On Tue, Nov 23, 2010 at 10:16:58AM -0800, Robin Lee Powell wrote:
> On Tue, Nov 23, 2010 at 10:10:27AM -0800, Robin Lee Powell wrote:
> > On Tue, Nov 23, 2010 at 11:06:16AM -0700, .alyn.post. wrote:
> > > What do the NORATS, SPACE, and PUBLIC statements mean in the
> > > Lojban PEG grammar?
> > > 
> > > They are prefixes to non-terminal statements which I haven't
> > > encountered in other PEG files.
> > 
> > They're used by
> > http://www.digitalkingdom.org/~rlpowell/hobbies/lojban/grammar/rats/peg2rats.pl
> > to create the actual Rats! grammar.  It's all a horrible hack, and
> > someone should really write something better now that there are
> > other decent PEG parser generators around.
> 
> To be clear there: the point was that someone making their own
> parser could just strip those tags out.  I didn't want there to be
> any Rats!-specific stuff in the grammar if I could avoid it.
> 

I saw the SPACE symbol and thought somehow there was non-standard
handling of optional whitespace around terminals, and became
concerned that the grammar itself was non-standard.

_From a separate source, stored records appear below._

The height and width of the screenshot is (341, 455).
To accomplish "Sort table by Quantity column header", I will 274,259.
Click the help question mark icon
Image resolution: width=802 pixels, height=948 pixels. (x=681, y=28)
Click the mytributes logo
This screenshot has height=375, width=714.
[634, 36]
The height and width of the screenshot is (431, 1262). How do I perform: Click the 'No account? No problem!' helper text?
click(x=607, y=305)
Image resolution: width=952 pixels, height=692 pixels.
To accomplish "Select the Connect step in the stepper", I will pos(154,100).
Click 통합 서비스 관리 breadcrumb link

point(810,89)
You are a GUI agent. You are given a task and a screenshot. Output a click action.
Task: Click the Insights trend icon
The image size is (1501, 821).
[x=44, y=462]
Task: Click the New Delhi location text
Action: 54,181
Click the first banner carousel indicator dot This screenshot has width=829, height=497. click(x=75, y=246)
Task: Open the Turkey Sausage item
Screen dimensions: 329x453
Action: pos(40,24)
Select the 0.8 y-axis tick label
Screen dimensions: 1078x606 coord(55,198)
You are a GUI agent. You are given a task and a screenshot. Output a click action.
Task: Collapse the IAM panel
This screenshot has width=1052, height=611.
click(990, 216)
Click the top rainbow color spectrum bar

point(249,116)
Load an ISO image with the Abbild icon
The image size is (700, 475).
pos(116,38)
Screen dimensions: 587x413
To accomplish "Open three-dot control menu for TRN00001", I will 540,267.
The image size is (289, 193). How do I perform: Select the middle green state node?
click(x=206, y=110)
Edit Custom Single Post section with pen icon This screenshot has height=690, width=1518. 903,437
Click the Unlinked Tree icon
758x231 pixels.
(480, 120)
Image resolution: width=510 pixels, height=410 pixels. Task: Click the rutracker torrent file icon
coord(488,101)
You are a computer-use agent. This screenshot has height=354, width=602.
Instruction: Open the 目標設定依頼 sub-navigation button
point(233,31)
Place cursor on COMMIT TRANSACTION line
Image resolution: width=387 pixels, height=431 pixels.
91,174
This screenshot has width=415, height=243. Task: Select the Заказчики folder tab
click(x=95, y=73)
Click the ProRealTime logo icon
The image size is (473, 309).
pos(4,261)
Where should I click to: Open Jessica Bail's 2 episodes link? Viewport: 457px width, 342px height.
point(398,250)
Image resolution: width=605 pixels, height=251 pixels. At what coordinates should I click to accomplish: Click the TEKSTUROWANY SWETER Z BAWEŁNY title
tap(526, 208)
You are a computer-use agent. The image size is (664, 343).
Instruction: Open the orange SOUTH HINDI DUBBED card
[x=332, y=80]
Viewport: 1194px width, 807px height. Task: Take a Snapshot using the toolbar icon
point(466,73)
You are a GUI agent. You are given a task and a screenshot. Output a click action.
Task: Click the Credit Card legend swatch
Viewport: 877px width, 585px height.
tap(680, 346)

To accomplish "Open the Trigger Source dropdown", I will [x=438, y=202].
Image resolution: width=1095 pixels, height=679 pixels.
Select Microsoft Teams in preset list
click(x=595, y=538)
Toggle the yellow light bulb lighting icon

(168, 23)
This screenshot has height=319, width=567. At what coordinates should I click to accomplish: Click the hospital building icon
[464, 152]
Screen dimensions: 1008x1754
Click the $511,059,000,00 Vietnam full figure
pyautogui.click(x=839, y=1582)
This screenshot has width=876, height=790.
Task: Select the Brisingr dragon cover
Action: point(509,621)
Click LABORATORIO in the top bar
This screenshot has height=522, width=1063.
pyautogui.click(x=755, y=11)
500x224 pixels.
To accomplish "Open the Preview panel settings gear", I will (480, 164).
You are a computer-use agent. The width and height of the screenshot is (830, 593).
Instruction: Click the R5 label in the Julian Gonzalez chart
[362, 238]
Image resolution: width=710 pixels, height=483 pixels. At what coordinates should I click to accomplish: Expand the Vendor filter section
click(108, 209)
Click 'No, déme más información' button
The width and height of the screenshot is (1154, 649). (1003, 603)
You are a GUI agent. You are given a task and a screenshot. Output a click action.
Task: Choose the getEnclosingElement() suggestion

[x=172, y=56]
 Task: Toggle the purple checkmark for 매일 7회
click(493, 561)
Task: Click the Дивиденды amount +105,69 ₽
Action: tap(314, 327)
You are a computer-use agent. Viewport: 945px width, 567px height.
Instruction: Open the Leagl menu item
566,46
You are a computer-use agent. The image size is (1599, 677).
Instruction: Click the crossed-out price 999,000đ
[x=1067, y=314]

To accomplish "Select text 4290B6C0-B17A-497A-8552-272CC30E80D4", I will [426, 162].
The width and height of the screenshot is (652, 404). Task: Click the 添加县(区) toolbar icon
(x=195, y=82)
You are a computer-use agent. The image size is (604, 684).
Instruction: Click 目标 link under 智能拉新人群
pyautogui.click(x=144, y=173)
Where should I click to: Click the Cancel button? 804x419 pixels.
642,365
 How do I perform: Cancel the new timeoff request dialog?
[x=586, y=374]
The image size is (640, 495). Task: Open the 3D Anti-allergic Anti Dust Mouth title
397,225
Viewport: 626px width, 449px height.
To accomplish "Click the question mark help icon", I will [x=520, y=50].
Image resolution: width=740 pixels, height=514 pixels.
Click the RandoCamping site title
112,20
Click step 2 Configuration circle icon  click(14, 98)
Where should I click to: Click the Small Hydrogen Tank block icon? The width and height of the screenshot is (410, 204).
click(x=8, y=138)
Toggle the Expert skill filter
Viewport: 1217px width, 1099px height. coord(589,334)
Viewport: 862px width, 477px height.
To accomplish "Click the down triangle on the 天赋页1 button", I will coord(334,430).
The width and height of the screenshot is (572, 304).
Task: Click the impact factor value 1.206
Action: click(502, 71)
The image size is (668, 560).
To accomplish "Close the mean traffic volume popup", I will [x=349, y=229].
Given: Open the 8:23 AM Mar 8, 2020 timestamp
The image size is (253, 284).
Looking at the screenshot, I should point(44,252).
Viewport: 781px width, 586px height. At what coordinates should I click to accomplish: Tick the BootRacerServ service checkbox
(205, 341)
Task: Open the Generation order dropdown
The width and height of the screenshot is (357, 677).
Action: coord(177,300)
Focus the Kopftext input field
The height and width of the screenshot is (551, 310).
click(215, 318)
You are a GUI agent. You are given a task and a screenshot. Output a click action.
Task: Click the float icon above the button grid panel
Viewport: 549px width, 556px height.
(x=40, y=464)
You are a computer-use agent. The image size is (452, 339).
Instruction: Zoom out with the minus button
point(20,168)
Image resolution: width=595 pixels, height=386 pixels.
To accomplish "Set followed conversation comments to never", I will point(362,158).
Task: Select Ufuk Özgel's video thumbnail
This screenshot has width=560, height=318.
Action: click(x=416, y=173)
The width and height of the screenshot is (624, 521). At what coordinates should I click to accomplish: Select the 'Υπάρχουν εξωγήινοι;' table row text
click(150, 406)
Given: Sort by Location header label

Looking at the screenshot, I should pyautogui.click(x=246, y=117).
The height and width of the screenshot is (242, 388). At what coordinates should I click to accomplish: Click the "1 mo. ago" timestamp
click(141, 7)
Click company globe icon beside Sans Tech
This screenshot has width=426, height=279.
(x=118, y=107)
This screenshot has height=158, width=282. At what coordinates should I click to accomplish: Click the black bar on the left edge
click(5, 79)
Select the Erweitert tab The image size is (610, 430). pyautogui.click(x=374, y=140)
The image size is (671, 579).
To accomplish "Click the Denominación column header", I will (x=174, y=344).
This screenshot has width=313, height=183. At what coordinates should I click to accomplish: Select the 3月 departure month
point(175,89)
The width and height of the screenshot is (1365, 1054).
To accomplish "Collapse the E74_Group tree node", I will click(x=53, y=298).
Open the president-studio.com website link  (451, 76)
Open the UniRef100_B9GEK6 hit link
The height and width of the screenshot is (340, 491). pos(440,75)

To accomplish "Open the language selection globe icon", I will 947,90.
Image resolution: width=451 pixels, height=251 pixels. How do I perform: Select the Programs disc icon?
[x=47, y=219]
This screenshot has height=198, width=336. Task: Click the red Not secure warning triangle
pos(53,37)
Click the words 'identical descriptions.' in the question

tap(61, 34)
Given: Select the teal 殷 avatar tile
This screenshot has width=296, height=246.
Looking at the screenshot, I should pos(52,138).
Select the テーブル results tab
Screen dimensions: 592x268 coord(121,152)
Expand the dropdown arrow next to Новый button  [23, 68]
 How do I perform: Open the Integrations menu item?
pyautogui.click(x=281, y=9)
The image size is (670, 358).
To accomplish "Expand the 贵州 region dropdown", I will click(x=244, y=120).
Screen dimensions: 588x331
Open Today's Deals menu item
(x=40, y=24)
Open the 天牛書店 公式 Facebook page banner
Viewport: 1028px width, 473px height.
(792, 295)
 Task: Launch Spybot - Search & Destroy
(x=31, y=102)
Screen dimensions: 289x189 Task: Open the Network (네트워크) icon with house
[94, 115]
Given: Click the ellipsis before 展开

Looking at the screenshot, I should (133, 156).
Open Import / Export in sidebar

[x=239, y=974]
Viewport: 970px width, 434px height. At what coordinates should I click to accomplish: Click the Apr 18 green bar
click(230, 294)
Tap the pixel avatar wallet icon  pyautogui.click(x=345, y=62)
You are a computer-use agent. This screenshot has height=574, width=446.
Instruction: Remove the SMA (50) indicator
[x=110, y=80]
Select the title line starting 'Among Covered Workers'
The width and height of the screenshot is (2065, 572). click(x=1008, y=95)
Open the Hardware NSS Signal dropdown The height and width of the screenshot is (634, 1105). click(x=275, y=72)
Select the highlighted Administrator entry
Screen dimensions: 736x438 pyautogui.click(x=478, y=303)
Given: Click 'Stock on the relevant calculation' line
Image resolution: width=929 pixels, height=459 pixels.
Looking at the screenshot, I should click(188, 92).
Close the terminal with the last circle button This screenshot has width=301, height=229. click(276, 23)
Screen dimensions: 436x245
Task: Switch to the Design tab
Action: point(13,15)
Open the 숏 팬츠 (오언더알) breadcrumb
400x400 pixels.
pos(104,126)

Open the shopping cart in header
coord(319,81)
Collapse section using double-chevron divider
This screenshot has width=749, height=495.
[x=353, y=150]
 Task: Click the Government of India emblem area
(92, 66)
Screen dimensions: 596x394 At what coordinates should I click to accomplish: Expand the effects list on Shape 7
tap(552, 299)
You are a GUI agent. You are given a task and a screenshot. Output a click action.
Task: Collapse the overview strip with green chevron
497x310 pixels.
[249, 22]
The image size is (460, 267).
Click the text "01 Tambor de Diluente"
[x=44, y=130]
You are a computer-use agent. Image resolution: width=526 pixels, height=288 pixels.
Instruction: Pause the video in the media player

I had a brief conversation on the PEG parser mailing list about
associating code with rules in a PEG grammar.  It seems that
embedding code inside '{}' brackets has become the standard way of 
putting code inside a peg file, but there is no concensus on whether
that code should execute every time a production is parsed (even
after a backtrack), only executed the first time but not if the
rule was rematched after memoization, or only at the end of a successful
parse.

Some parsers give you a flag or hook to say when code is executed.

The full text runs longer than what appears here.